** begin Data for processing **
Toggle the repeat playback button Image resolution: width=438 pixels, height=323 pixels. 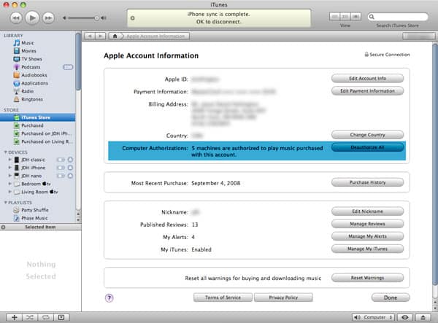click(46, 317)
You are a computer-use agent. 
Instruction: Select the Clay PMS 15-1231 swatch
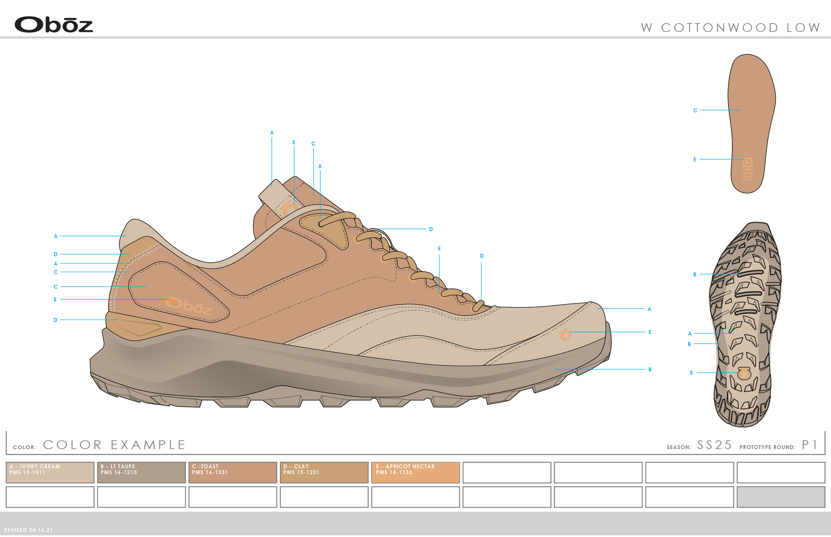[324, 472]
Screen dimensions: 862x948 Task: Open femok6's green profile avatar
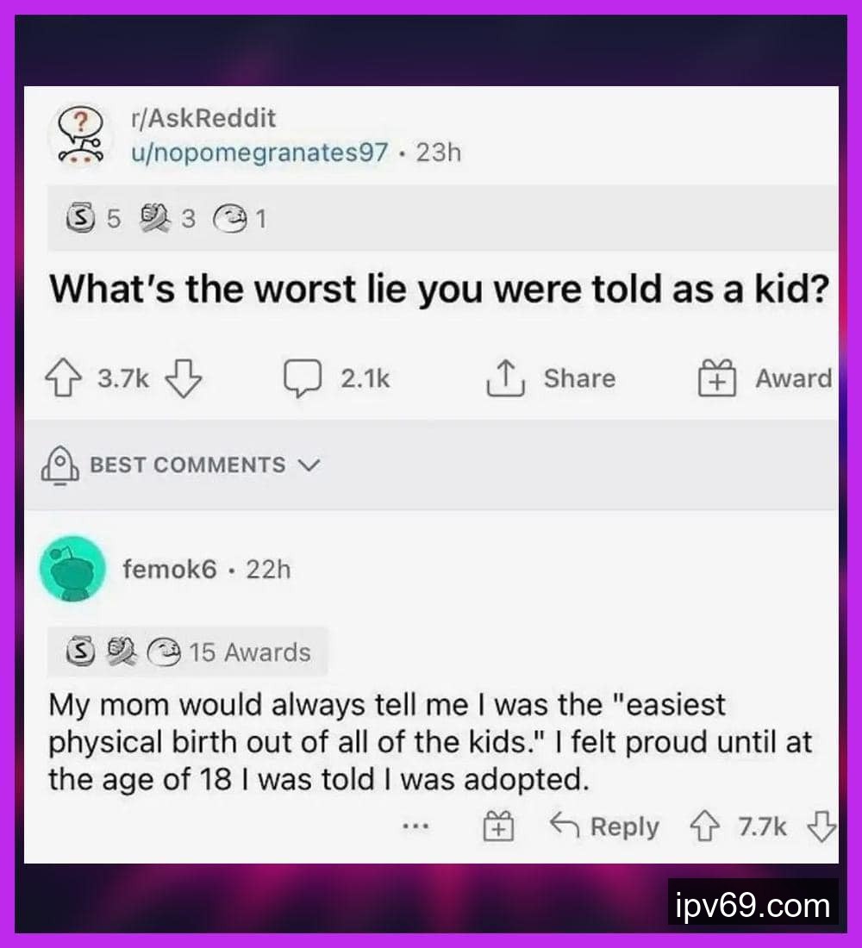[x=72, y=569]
** end Data for processing **
** begin Data for processing **
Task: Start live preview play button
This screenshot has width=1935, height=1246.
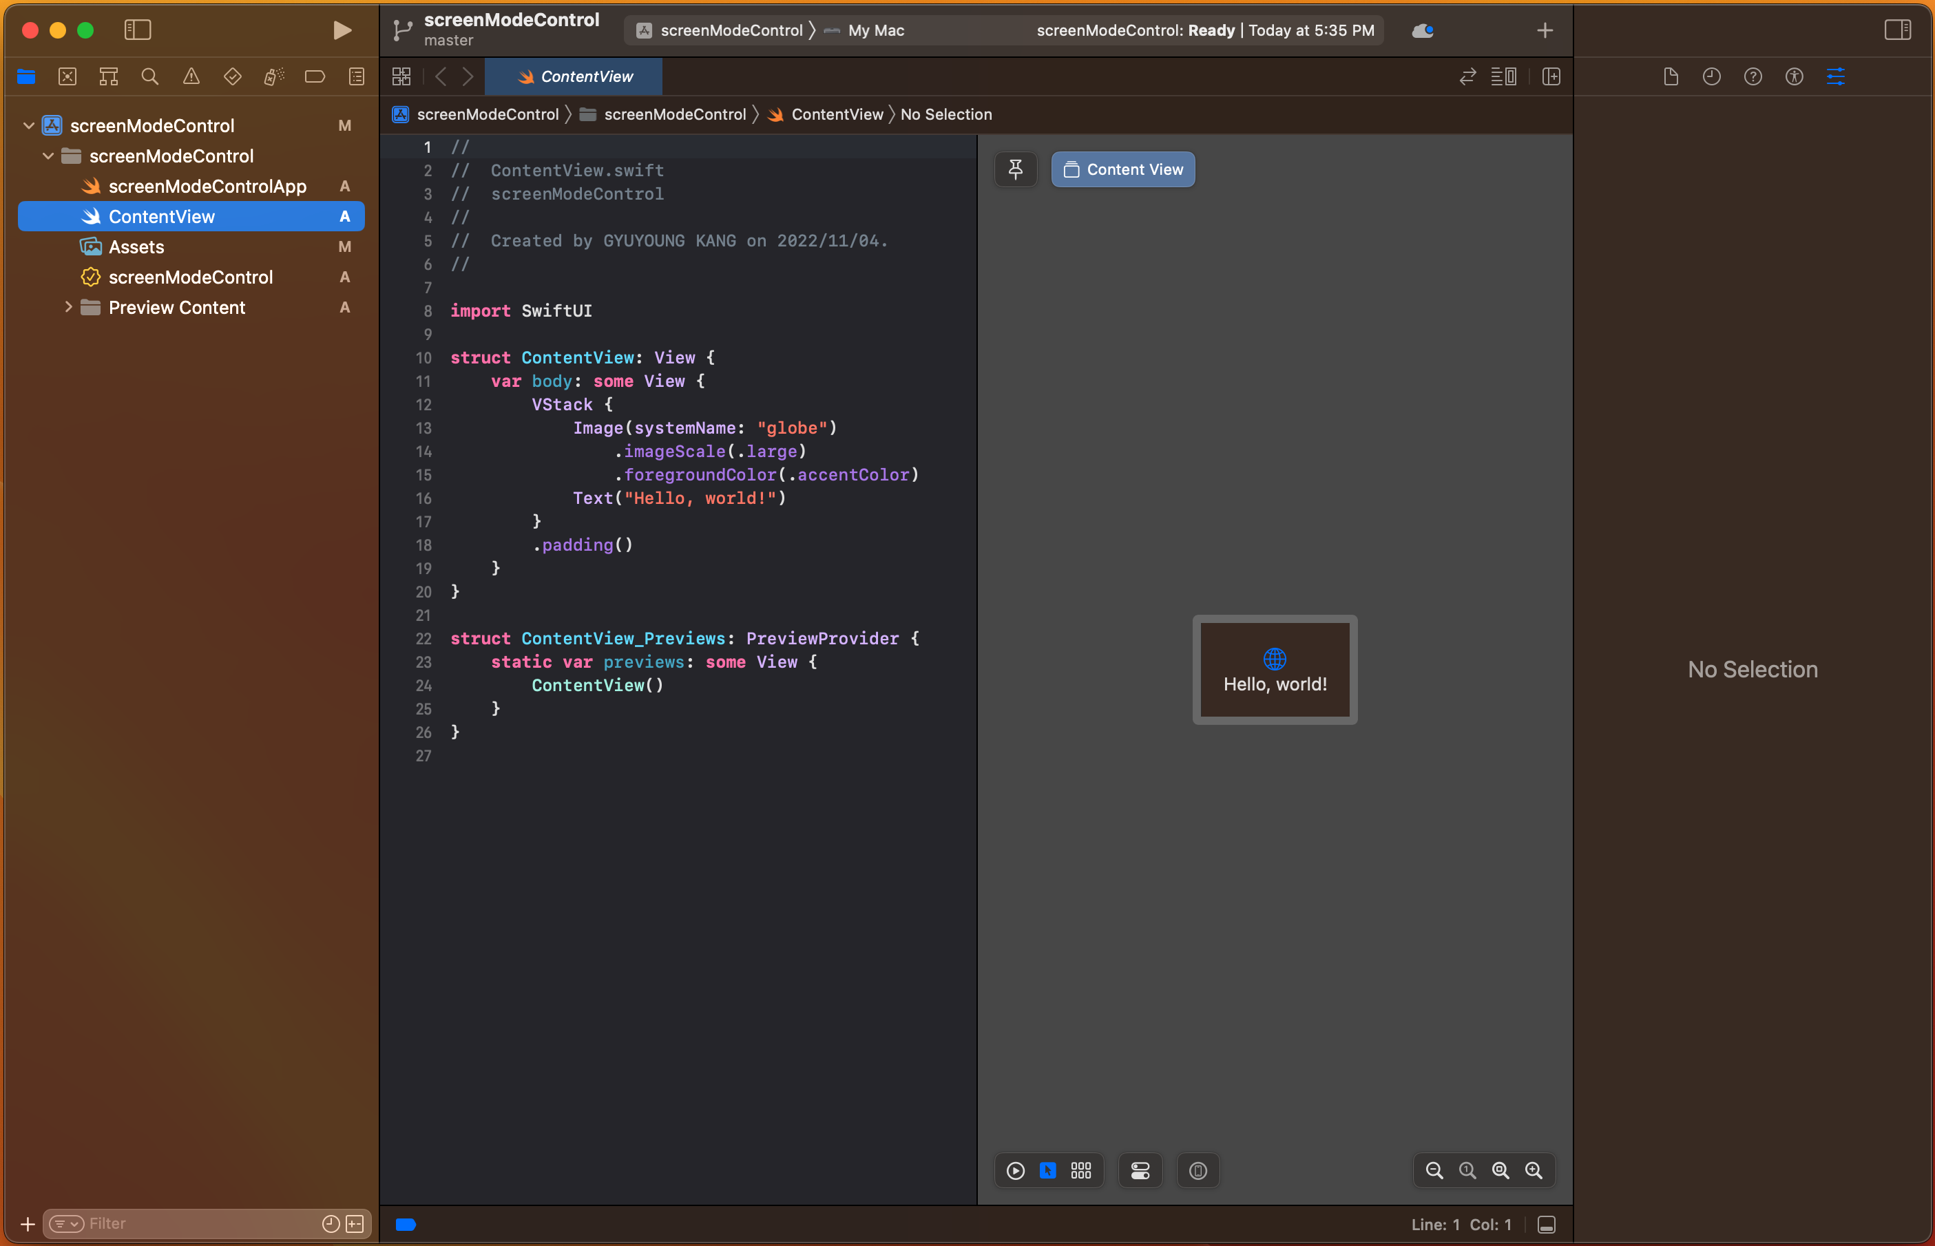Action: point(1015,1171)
** end Data for processing **
[Task statement] Put the stretch from the line that contains "Task: Start live preview play button" through the line that contains "Action: point(1015,1171)" into a numbered list, skipping blank lines. Leave the pictures out.

[Correct response]
1. Task: Start live preview play button
2. This screenshot has width=1935, height=1246.
3. Action: point(1015,1171)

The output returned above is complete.